On this day in 1974, Pres. Nixon announces his resignation, to take effect the following day:

In light of his loss of political support and the near-certainty of impeachment, Nixon resigned the office of the presidency on August 9, 1974, after addressing the nation on television the previous evening.[206] The resignation speech was delivered from the Oval Office and was carried live on radio and television. Nixon stated that he was resigning for the good of the country and asked the nation to support the new president, Gerald Ford. Nixon went on to review the accomplishments of his presidency, especially in foreign policy.[214] He defended his record as president, quoting from Theodore Roosevelt‘s 1910 speech Citizenship in a Republic:

Sometimes I have succeeded and sometimes I have failed, but always I have taken heart from what Theodore Roosevelt once said about the man in the arena, “whose face is marred by dust and sweat and blood, who strives valiantly, who errs and comes up short again and again because there is not effort without error and shortcoming, but who does actually strive to do the deed, who knows the great enthusiasms, the great devotions, who spends himself in a worthy cause, who at the best knows in the end the triumphs of high achievements and who at the worst, if he fails, at least fails while daring greatly”.[215]

Nixon’s speech received generally favorable initial responses from network commentators, with only Roger Mudd of CBS stating that Nixon had not admitted wrongdoing.[216] It was termed “a masterpiece” by Conrad Black, one of his biographers. Black opined that “What was intended to be an unprecedented humiliation for any American president, Nixon converted into a virtual parliamentary acknowledgement of almost blameless insufficiency of legislative support to continue. He left while devoting half his address to a recitation of his accomplishments in office.”[217]

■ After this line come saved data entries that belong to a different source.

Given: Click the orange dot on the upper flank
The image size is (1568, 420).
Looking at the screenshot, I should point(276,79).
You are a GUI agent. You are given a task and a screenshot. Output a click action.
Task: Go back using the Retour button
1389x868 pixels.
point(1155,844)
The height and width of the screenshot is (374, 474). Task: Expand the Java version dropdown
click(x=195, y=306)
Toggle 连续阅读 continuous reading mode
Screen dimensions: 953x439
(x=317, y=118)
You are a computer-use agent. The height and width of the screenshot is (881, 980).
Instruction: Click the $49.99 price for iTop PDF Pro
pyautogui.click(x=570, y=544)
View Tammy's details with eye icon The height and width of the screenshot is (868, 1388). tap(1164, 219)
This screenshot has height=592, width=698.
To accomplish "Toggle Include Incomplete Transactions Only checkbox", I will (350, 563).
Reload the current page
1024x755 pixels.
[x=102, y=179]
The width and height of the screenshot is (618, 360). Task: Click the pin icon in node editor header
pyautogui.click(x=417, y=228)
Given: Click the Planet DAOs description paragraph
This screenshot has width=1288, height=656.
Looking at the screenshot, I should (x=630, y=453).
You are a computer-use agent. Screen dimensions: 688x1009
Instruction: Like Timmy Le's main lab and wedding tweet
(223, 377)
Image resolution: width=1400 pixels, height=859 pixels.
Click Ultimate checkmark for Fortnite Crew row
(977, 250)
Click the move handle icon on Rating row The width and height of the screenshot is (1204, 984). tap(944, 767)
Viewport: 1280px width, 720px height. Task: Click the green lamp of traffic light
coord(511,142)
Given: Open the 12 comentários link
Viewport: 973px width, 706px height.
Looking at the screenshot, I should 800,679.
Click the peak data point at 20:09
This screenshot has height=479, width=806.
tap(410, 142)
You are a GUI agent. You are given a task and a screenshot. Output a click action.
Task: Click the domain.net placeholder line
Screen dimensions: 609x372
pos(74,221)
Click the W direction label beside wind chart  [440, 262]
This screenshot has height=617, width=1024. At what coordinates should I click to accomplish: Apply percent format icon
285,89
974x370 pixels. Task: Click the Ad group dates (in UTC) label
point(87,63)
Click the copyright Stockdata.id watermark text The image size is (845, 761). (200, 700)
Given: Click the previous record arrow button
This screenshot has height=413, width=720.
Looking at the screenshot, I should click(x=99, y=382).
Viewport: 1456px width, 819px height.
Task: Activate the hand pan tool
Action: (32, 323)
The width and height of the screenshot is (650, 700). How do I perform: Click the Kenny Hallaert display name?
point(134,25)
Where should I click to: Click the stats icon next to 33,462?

Six years earlier, on 8.8.16, Wisconsin GOP delegates had nominated Nixon:

On this date thirty Wisconsin delegates at the Republican National Convention in Miami cast their votes to nominate Richard Nixon as the Republican party presidential candidate. These thirty votes gave Nixon the majority over Nelson Rockefeller and Ronald Reagan and won for him the party nomination. Nixon selected Spiro Agnew to be his running mate. [Source: Back in Time]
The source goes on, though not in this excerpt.